Yachting was granted an appropriate position upon the calendar, the races scheduled including yachts, sloops and motor boats upon San Francisco Bay and the ocean waters in the neighborhood of the Farallones. Perhaps the biggest event upon the programme is to be the International Regatta scheduled for August 1st to 31st, an event intended to bring into competition practically every type of racing craft afloat. This has brought attractive entries from both Eastern and Pacific clubs.

Special events were also arranged. A schooner race, with a course starting from a point on the bay off the Exposition and extending to the Farallone Islands, is one of them. Perhaps the most attractive of these events, however, will be the long-distance race for yachts from New York to San Francisco. The boats are to sail along the Atlantic seaboard, reaching San Francisco via the Panama Canal. Several entries for this contest have already been filed, and it is expected that by the time set for the start, a first class field will be ready to weigh anchor. Handsome cups, furnished by the Exposition for winners in the different nautical events, include many valuable trophies.

Boxing, the professional phase of which was recently abolished by an act of the California legislature, found an important place upon the Exposition programme. Amateur events staged at the Civic Auditorium excited great interest. By a special arrangement with the Amateur Athletic Union, the Exposition management obtained the national winners of Boston for the San Francisco tournament. Accordingly, the best of the country's amateur glove crop exhibited their wares to big galleries. In the matter of championships, California and the Pacific Northwest obtained the chief honors, several of the Eastern ring stars falling by the wayside in their work.

Not to be found wanting in the completeness of their scheme, the Exposition directors are still busy with plans which promise many events of unusual attractiveness for the Fall. It is hinted that the winner of the world's baseball series, waged between the National and American leagues, will be brought to the Coast for an exhibition series in October, to play against an all star team. Other phases of sport during the Exposition period include rowing, lawn tennis, handball and certain types of football, though disagreements between the two largest universities of the Coast have made the autumn sport an uncertain quantity.

XX.

The Joy Zone

A mile of amusement places, many of which are really educational—The
Panama Canal, Grand Canyon, Yellowstone Park and the native villages—
"The 101 Ranch"—"Toyland Grown Up"—Other notable features.

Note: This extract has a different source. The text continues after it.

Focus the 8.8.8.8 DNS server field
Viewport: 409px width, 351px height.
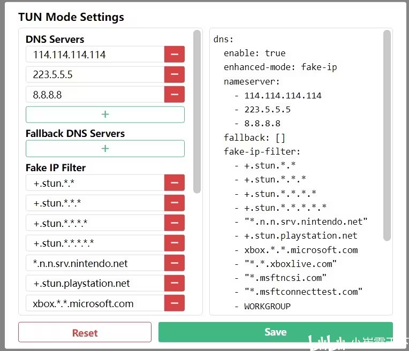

The Joy Zone, nearly a mile in length, is a broad avenue bordered with closely packed places of amusement. There are more than one hundred concessionaires, with two hundred and twenty buildings devoted to refreshment or pleasure, including a few in other places on the grounds. Here are all sorts of divertissements, from roller coasters to really great educational sights like the Panama Canal or the Grand Canyon.

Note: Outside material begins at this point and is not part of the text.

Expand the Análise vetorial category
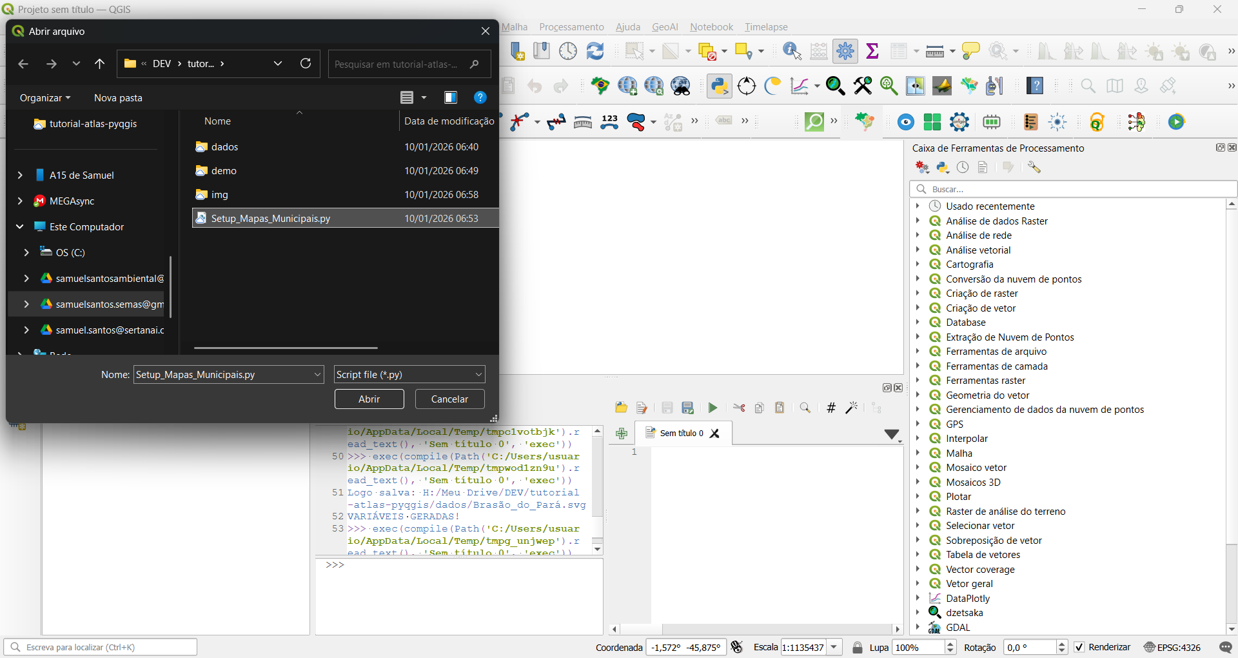The width and height of the screenshot is (1238, 658). (x=918, y=250)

By common consent the Panama Canal is the most noteworthy feature of the Zone. Indeed, it ought not to be on the Zone. It should have had a place in the Exposition proper, as one of its finest exhibits. The show is a working reproduction of the Panama Canal, on so large a scale that it covers five acres. The landscape of the Canal Zone is faithfully reproduced, with real water in the two oceans, the Gatun Lake, the Chagres River and the Canal. The visitor sees it from cars which travel slowly around the scene, and which are fitted with telephonic connections with a phonograph that explains the features of the Canal Zone as the appropriate points are passed. Next to seeing the Canal itself, a sight of this miniature is the most interesting and instructive view possible of the great engineering feat. In one way it is even better than a trip through the Canal. It gives the broad general view impossible from any point on the Isthmus itself.

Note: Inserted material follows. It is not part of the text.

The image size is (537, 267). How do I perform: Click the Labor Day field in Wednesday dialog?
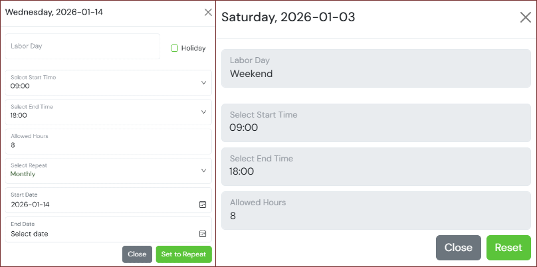pyautogui.click(x=83, y=46)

In much the same class are the reproductions of the Grand Canyon and the Yelllowstone Park. The Grand Canyon has an added interest in the presence of Navajo and Hopi families living in reproductions of their desert homes. Representing other native races, there are the Samoan Village, the Maori Village, and the Tehuantepec Village. All these people are genuine and live in primitive style on the Zone, though, to tell the truth, they are quite likely to use college slang and know which fork to use first. Not on the Zone, but proper to be mentioned here, are the Blackfoot Indians brought to the Exposition from Glacier Park by the Great Northern Railroad. Eagle Calf is a real chief of the old days, and his band is a picturesque group.